PROBLEM:
When you reach the line containing "The width and height of the screenshot is (1055, 634)." in the records below, start copying exactly, and stop once you have copied the line containing "You are a computer-use agent. 1568x667".

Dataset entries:
┄┄┄┄┄┄

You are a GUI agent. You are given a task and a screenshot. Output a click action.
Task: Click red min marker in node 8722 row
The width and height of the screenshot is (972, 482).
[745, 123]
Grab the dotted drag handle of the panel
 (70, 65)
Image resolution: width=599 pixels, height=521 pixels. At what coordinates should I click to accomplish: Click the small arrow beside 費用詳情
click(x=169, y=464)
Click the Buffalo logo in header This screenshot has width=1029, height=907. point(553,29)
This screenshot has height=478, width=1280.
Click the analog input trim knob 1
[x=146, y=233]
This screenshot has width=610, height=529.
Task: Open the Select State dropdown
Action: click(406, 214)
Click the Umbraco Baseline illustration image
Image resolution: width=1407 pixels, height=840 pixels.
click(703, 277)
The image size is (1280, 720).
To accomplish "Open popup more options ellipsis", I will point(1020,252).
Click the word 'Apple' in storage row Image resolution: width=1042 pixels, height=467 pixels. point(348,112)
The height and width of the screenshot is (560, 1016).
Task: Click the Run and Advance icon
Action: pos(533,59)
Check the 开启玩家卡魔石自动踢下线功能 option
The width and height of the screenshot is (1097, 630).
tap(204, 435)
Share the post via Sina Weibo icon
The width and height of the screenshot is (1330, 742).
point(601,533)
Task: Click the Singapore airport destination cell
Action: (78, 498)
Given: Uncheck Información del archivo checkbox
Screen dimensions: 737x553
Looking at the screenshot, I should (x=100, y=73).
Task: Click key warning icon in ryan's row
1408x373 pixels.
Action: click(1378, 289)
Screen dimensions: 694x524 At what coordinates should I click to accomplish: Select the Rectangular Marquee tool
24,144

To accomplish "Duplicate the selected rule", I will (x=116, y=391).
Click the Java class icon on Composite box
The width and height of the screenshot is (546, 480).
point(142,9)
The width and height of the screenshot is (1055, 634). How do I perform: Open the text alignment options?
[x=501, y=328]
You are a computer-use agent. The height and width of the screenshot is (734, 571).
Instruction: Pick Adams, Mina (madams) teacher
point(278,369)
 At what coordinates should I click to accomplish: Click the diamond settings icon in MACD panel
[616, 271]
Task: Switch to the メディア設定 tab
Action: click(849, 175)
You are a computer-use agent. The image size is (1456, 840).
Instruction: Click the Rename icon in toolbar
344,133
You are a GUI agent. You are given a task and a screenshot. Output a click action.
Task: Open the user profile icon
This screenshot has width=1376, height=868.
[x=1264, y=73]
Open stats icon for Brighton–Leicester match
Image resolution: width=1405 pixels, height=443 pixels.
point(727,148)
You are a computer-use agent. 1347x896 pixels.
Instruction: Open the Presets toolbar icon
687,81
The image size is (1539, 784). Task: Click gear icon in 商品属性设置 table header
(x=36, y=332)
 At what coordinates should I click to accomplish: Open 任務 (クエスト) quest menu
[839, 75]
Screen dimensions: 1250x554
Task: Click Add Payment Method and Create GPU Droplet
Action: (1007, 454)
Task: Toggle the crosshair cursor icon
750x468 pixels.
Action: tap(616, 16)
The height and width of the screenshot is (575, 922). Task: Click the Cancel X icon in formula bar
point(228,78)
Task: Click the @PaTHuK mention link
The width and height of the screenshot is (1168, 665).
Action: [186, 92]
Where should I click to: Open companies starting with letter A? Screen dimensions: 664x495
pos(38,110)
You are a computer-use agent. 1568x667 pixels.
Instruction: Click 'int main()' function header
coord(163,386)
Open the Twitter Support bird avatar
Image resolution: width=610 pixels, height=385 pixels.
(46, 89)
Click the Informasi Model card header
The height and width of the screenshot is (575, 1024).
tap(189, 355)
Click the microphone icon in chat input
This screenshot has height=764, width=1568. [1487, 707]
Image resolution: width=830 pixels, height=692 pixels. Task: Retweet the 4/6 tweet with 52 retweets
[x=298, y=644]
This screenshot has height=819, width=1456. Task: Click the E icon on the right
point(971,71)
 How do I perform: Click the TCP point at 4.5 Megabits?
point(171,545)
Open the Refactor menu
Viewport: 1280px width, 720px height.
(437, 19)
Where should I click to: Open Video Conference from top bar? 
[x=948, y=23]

┄┄┄┄┄┄

SOLVED PROBLEM:
The width and height of the screenshot is (1055, 634). How do I perform: Open the text alignment options?
[x=501, y=328]
You are a computer-use agent. The height and width of the screenshot is (734, 571).
Instruction: Pick Adams, Mina (madams) teacher
point(278,369)
 At what coordinates should I click to accomplish: Click the diamond settings icon in MACD panel
[616, 271]
Task: Switch to the メディア設定 tab
Action: click(849, 175)
You are a computer-use agent. The image size is (1456, 840).
Instruction: Click the Rename icon in toolbar
344,133
You are a GUI agent. You are given a task and a screenshot. Output a click action.
Task: Open the user profile icon
This screenshot has width=1376, height=868.
[x=1264, y=73]
Open stats icon for Brighton–Leicester match
Image resolution: width=1405 pixels, height=443 pixels.
point(727,148)
You are a computer-use agent. 1347x896 pixels.
Instruction: Open the Presets toolbar icon
687,81
The image size is (1539, 784). Task: Click gear icon in 商品属性设置 table header
(x=36, y=332)
 At what coordinates should I click to accomplish: Open 任務 (クエスト) quest menu
[839, 75]
Screen dimensions: 1250x554
Task: Click Add Payment Method and Create GPU Droplet
Action: (1007, 454)
Task: Toggle the crosshair cursor icon
750x468 pixels.
Action: tap(616, 16)
The height and width of the screenshot is (575, 922). Task: Click the Cancel X icon in formula bar
point(228,78)
Task: Click the @PaTHuK mention link
The width and height of the screenshot is (1168, 665).
Action: [186, 92]
Where should I click to: Open companies starting with letter A? Screen dimensions: 664x495
pos(38,110)
You are a computer-use agent. 1568x667 pixels.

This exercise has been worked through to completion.